Selected passage:
Segment Open

During Peristaltic movement, the circular muscles contract behind the bolus while the circular muscles ahead of
the bolus relax and the longitudinal muscles ahead of the bolus contract and shorten the segment. This moves the
bolus forward. The arrival of the bolus in the stomach stretches the stomach and triggers a receptive relaxation
response. Pacemaker cells in the stomach, particularly in the smooth muscle of the stomach initiates parasal
contractions that sweep towards the small intestines every 20 seconds when a small amount of the bolus is forced
through the sphincter into the duodenum. The pyloric sphincter then contracts, After 30 minutes, the pace picks up
and the smooth muscles of the stomach contract more forcefully, churning and mixing the bolus with gastric
secretions.
Motility of the small intestines serves three functions. It mixes chime with the intestinal juices and the bile as well as
the pancreatic juice. It turns the chime. Originally food is food and then it becomes bolus. Once it is in the small
intestine it becomes chime. It is mixing the chime to increase contact of the chime with the mucosa of the small
intestine for absorption and also for contact with digestive enzymes for digestion.

Segment Closed

Provided records:
Segment Open

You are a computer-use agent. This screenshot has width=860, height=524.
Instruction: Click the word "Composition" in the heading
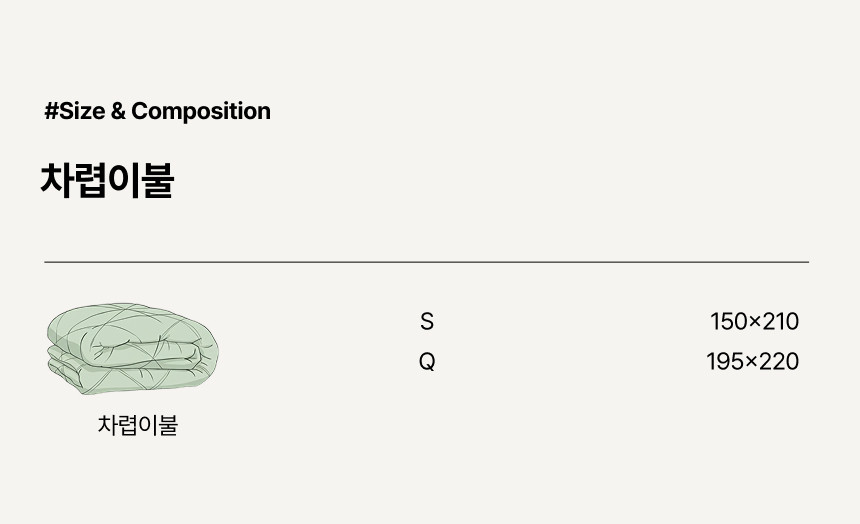tap(201, 111)
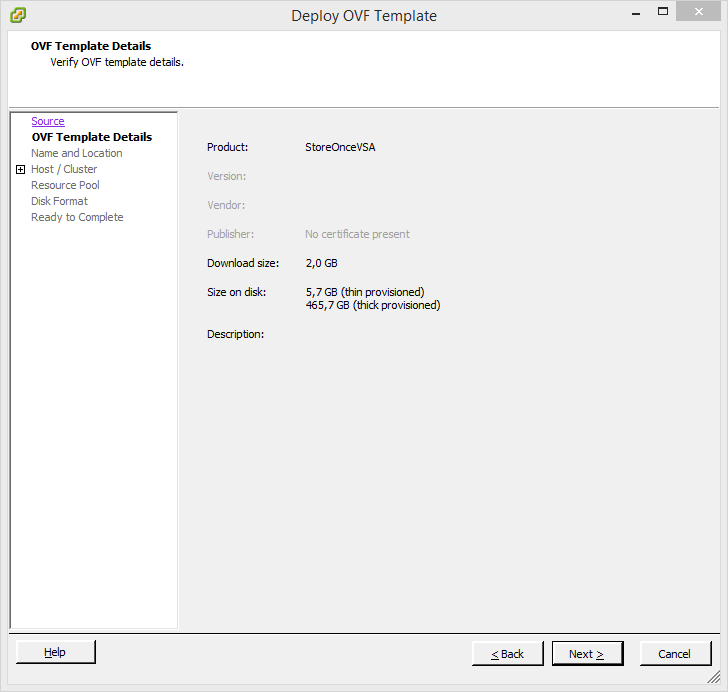Choose the Disk Format step
728x692 pixels.
tap(59, 201)
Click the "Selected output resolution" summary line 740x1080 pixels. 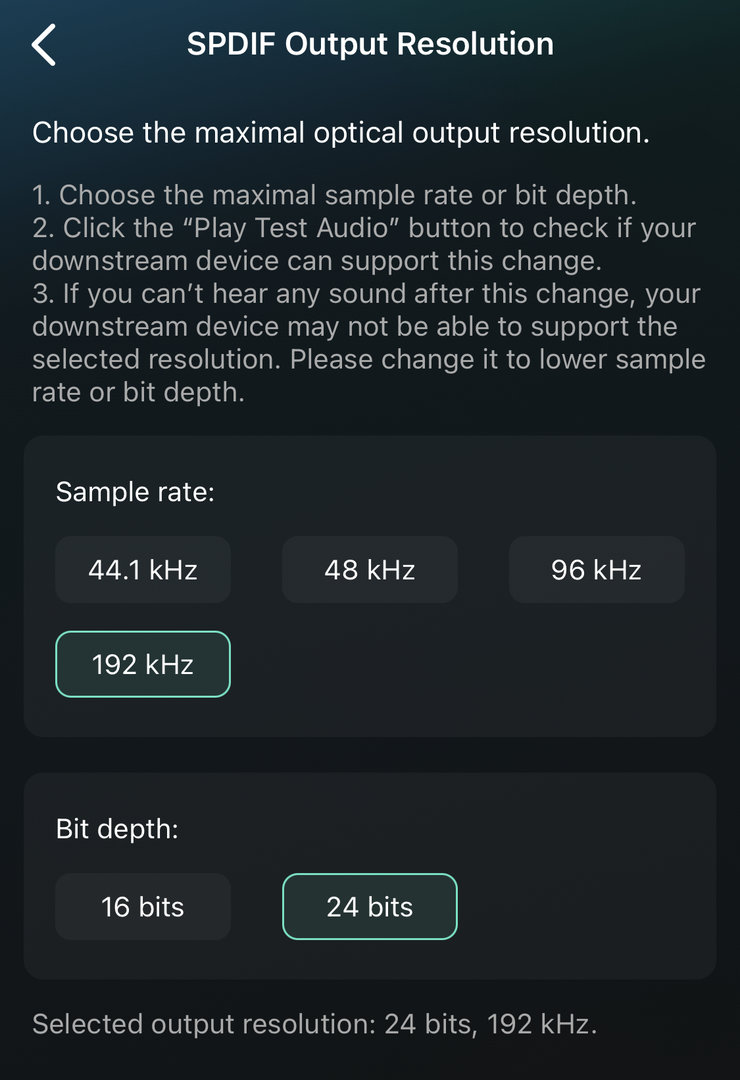click(314, 1024)
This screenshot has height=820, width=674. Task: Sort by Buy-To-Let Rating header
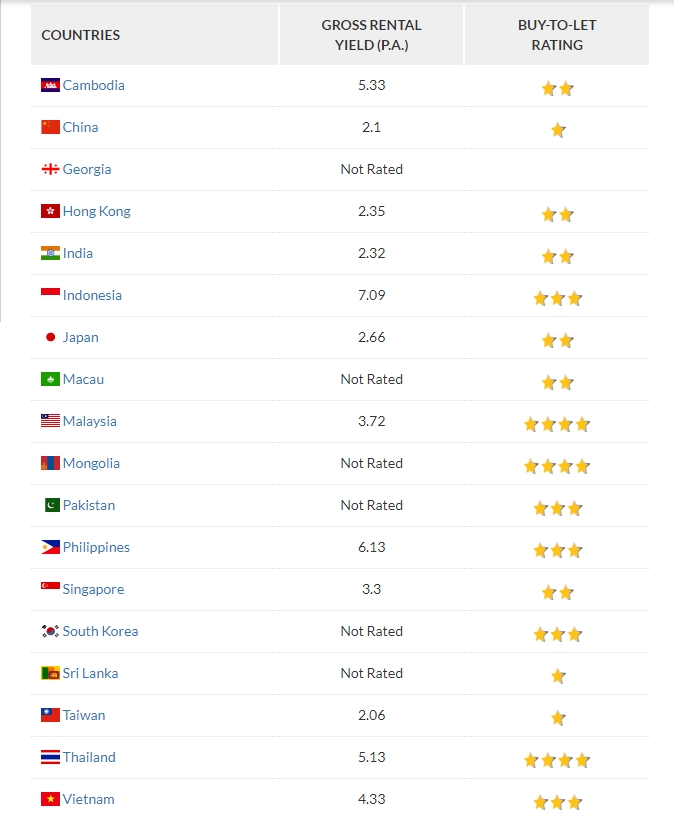[557, 35]
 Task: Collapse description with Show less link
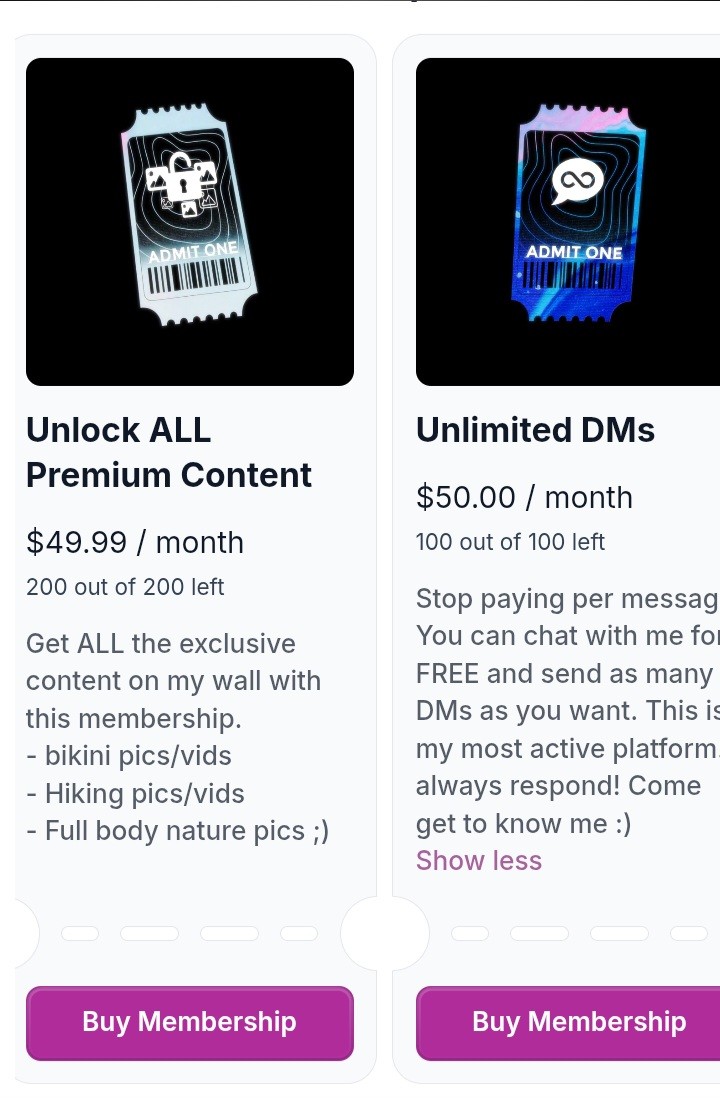[479, 861]
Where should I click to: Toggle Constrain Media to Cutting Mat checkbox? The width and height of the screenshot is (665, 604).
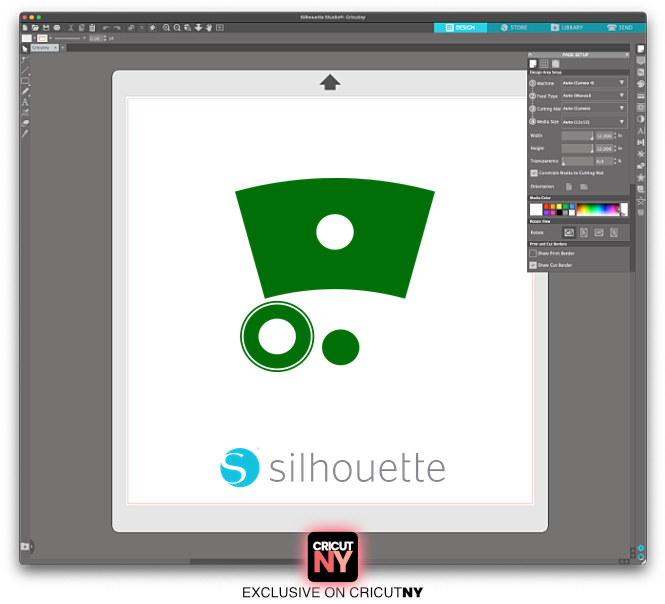tap(533, 172)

Segment Closed

Work task 1:
In the passage on digestive motility, translate this sentence into Spanish: "The arrival of the bolus in the stomach stretches the stomach and triggers a receptive relaxation response."
Work task 2:
Reproduce the part of the passage on digestive motility starting with "Motility of the" and going on through "enzymes for digestion.".

Task response 1:
La llegada del bolo al estómago distiende el estómago y desencadena una respuesta de relajación receptiva.

Task response 2:
Motility of the small intestines serves three functions. It mixes chime with the intestinal juices and the bile as well as
the pancreatic juice. It turns the chime. Originally food is food and then it becomes bolus. Once it is in the small
intestine it becomes chime. It is mixing the chime to increase contact of the chime with the mucosa of the small
intestine for absorption and also for contact with digestive enzymes for digestion.